§ LISTED RECORDS:
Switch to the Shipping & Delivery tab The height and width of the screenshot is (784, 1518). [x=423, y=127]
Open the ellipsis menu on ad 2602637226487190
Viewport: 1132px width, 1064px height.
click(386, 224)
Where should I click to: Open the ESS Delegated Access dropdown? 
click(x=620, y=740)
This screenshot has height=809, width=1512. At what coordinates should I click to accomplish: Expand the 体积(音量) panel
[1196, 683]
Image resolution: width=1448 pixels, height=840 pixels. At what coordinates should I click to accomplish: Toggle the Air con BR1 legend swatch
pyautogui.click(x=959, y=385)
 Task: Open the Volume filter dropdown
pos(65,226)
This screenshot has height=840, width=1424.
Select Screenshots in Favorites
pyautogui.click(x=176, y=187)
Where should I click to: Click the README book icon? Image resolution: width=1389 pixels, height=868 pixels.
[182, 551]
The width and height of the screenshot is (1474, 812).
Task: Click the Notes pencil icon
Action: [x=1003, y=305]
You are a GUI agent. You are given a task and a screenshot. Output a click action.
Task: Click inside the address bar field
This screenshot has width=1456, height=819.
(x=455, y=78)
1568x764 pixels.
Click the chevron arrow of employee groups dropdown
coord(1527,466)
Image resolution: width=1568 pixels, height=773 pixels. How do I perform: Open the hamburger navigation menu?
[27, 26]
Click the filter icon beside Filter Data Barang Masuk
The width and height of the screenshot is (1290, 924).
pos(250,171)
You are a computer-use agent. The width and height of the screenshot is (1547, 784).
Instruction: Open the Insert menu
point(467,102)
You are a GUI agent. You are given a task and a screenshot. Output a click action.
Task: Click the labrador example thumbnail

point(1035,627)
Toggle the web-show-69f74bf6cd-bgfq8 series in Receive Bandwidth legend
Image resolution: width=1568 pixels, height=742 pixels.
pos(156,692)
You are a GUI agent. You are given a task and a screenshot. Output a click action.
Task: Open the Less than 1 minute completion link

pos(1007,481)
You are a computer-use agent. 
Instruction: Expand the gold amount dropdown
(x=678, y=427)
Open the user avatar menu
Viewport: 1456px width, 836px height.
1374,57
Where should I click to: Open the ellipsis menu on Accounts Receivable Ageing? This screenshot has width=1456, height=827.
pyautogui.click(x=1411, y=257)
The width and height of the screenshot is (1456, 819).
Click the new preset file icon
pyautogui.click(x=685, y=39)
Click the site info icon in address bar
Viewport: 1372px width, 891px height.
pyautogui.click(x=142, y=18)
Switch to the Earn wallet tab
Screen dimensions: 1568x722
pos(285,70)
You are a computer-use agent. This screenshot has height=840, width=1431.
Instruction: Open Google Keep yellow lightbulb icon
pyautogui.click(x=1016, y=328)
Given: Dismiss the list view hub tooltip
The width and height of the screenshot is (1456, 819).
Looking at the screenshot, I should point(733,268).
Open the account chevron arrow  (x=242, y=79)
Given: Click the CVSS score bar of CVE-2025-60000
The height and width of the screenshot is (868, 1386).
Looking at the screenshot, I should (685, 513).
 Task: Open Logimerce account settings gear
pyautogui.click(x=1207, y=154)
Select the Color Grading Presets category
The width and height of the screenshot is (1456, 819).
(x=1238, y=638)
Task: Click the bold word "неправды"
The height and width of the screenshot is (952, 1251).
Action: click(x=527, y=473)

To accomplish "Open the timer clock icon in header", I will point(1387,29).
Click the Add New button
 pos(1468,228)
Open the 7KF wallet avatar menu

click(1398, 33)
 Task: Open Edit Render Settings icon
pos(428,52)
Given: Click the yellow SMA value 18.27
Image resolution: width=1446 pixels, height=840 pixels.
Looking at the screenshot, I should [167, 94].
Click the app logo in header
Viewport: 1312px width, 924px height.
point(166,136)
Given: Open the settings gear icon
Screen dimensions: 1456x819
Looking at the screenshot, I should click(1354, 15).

§ ASSIGNMENT:
Your reply should be one number: the count of lines above that hold the word "computer".

§ TASK OUTPUT:
3